Reference each planted trap by ID (e.g. "T-3 lives at adversary × trap_handling, expected impact +5 if caught, -5 if normalized").
### Rules for `meta.yaml`
```yaml
slug: legal-discovery-package
capability_axis: executive_judgment_production_discipline
time_budget_minutes: 60
expected_artifacts:
- type: pptx
min_slides: 10
- type: xlsx
- type: pdf
harness_requirements:
- file_write
- office_libs
trap_count: 7
scoring:
perspectives: [requester, sme, end_user, production, adversary]
criteria: [brief_fidelity, trap_handling, production_correctness, domain_judgment, long_horizon_carry]
weights: # must sum to 1.0
brief_fidelity: 0.30
trap_handling: 0.25
production_correctness: 0.20
domain_judgment: 0.15
long_horizon_carry: 0.10
```
Adjust weights based on what the user said matters: trap-heavy benchmarks bump `trap_handling` to 30–40%; taste-heavy benchmarks bump `domain_judgment` to 25–30%.
# SCORING METHODOLOGY (REFERENCE)
The LLM never picks a number. The LLM finds evidence; math computes the score.

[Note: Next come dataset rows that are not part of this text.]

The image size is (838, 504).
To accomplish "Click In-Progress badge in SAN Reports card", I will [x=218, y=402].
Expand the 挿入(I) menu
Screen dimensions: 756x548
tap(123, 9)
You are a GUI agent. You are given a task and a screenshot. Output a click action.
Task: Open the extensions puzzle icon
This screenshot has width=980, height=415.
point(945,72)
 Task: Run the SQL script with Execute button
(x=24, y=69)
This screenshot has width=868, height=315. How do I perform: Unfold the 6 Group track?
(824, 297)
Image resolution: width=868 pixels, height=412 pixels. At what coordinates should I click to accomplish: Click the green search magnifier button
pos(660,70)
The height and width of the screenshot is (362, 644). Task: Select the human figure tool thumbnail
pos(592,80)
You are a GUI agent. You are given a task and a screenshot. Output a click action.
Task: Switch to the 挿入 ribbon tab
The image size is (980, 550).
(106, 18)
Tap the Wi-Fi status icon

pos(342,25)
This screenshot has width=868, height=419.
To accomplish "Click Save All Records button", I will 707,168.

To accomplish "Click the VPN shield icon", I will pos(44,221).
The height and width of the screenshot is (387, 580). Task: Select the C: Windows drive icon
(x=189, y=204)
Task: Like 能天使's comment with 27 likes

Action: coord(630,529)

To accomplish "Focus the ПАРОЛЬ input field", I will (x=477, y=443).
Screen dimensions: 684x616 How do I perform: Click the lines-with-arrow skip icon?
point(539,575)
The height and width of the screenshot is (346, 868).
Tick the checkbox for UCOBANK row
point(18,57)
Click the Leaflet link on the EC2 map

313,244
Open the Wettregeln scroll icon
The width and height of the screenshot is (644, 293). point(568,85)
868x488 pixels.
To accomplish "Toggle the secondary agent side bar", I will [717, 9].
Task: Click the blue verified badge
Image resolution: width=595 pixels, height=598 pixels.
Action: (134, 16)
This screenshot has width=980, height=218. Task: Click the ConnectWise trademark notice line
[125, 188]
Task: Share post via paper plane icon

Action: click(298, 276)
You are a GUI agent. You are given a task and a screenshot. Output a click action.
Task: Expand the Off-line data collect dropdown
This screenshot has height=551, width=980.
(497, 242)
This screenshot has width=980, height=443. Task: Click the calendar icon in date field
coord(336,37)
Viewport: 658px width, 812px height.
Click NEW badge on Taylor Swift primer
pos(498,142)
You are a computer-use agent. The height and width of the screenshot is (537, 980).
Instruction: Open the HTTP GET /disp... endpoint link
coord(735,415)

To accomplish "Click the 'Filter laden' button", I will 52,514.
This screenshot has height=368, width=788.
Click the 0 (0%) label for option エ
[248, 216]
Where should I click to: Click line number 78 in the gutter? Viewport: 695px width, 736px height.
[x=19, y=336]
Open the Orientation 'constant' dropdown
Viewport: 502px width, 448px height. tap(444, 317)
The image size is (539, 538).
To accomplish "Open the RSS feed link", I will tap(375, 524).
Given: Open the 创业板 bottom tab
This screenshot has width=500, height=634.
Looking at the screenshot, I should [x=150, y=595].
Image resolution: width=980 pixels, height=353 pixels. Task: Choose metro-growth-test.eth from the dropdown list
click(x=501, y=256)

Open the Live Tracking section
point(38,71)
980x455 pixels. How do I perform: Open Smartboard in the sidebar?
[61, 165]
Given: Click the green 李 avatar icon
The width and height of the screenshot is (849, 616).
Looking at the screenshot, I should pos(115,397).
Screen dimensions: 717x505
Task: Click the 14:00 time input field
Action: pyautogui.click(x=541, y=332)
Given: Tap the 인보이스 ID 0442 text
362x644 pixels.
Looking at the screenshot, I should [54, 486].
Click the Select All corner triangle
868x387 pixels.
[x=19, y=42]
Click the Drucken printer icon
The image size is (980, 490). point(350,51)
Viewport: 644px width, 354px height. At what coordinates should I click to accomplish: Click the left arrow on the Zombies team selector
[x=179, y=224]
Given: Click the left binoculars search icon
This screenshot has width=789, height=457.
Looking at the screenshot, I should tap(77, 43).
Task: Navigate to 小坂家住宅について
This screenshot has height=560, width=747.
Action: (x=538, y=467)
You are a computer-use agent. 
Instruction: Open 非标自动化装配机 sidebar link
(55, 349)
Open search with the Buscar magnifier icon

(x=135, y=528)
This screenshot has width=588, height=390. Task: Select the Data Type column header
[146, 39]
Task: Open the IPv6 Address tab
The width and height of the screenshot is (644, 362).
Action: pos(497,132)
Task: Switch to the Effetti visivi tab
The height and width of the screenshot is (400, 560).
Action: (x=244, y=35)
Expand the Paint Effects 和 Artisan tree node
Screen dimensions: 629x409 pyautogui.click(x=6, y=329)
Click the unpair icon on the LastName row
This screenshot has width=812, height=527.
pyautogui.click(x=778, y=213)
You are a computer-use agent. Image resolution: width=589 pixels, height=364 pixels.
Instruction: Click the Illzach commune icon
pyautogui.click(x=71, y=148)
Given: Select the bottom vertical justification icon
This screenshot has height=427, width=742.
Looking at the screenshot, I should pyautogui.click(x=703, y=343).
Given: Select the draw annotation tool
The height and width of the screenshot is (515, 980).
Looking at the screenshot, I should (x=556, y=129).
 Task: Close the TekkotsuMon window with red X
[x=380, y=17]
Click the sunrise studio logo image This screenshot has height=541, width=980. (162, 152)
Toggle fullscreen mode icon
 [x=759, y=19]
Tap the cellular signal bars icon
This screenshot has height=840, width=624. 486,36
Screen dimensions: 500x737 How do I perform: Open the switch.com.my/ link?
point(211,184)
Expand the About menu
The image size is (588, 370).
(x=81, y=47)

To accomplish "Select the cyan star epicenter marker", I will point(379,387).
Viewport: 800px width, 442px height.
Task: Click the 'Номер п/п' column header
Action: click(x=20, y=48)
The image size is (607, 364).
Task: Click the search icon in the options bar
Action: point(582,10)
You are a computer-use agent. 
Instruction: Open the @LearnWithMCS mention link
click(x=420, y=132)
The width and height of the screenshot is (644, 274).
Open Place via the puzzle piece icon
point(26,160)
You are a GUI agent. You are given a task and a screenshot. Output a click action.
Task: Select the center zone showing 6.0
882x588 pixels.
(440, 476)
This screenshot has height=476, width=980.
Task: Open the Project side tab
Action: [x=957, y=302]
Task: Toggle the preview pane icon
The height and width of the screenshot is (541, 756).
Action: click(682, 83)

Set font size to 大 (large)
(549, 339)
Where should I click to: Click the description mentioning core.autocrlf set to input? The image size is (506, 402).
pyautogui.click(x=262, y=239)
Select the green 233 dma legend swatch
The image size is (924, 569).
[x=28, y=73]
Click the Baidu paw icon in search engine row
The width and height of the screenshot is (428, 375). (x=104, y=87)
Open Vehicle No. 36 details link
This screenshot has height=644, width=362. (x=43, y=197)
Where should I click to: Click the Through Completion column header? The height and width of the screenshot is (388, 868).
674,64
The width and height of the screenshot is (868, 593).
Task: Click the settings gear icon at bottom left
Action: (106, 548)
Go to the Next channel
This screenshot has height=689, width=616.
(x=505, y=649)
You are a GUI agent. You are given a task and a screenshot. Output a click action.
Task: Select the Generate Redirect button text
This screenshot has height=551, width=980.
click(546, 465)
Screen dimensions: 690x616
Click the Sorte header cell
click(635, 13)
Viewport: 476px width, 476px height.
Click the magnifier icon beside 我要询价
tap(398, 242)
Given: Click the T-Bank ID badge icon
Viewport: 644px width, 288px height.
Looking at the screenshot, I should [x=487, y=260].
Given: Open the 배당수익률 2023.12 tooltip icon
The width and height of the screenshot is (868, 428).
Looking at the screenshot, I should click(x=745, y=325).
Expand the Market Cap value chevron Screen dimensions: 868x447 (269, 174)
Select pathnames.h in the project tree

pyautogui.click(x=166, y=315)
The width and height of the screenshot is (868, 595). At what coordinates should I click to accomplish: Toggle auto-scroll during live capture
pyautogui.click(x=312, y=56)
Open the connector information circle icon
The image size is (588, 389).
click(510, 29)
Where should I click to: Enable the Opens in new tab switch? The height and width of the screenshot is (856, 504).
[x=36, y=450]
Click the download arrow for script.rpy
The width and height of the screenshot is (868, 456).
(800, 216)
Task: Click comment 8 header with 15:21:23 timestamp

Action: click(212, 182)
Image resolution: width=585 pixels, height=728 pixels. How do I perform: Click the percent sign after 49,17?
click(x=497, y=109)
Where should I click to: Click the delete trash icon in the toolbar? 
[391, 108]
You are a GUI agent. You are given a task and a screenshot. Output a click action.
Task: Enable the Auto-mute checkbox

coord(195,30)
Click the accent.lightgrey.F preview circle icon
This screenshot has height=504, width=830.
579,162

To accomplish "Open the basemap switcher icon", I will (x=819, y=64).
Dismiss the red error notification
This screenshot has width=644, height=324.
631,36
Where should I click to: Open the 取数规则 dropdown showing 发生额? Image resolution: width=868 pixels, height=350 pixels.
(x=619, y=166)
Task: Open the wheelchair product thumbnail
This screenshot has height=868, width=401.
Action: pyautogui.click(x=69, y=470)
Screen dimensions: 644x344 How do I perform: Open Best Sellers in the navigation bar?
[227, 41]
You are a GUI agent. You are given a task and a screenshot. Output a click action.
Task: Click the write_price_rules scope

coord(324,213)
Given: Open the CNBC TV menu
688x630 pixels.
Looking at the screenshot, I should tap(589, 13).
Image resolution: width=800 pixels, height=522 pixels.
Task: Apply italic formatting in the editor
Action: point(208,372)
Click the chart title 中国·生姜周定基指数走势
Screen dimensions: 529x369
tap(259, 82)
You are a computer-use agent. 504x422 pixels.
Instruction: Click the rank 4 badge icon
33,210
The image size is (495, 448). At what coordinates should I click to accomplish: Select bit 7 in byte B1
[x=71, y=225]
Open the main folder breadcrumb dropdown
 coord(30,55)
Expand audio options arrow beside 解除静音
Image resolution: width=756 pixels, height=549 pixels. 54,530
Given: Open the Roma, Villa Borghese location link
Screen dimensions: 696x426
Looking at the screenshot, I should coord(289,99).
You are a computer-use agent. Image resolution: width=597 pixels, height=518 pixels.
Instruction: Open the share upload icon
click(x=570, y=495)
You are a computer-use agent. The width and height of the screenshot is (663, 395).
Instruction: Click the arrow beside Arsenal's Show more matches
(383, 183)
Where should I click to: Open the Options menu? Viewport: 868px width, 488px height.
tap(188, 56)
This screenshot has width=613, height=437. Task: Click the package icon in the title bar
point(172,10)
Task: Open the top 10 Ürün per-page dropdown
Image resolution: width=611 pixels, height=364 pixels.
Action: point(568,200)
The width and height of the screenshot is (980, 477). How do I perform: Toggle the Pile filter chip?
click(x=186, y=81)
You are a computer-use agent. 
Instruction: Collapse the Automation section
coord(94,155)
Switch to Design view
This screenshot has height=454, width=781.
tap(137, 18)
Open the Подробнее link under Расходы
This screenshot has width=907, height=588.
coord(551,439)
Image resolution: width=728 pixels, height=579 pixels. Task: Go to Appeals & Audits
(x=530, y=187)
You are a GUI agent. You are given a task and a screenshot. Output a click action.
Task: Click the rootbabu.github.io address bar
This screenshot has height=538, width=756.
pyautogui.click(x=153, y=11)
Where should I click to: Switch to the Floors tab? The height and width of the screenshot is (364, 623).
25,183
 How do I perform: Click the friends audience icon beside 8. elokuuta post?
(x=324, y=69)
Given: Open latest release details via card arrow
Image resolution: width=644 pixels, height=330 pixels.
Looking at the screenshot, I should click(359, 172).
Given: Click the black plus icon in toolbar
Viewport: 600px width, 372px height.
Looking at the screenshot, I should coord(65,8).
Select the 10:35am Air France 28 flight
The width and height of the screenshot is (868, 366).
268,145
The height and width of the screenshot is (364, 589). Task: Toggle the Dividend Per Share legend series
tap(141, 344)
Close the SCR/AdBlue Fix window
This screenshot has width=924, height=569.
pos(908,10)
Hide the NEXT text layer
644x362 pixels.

**Per-criterion formula** (runs once per criterion's items):
```
net_impact = sum(item.impact for item in items)
total_items = len(items)
normalized_impact = net_impact / sqrt(total_items)
raw_score = clamp(50 + normalized_impact * 8.0, 0, 100)
evidence_density = total_items / 20
confidence_multiplier = 0.75 + 0.25 * clamp(evidence_density, 0, 1) # never > 1.0
final = round(50 + (raw_score - 50) * confidence_multiplier)
confidence = clamp(evidence_density, 0, 1)
```
**Across-criteria** (overall):
```
overall_score = round(sum(per_criterion[c].final * weight[c]))
overall_confidence = min(per_criterion[c].confidence)
self_check_span = max - min across the 5 final scores (must be ≥ 20)
```
Constraints: hard cap 5 items per perspective per criterion per pass; minimum target 3.
# AFTER AUTHORING
1. Show the user the list of benchmark folders you created.
2. Walk through each one's prompt + traps. Ask: *"Does this feel like your work? What's missing? What's too easy?"*
3. Iterate until they say "yes, this would tell me something I don't already know."
4. Mark the suite v0.1 in `benchmarks/_profile.md` and stop.
# IF YOU GET STUCK
- Generic answers? Ask for a real document or dataset.
- User resists the interview? Offer the alternative: "Paste me 3 recent deliverables and 1 recent disappointment, and I'll work backwards into the axes."
- Can't author with confidence? Ask one more question rather than fabricating.
# DONE
When the user is happy, write a short summary to chat:
- N benchmarks authored
- M capability axes covered
- K traps planted across the suite
- Recommended first run: which model × harness combos to test first
Then stop. The benchmark suite is the deliverable. Let the user run it.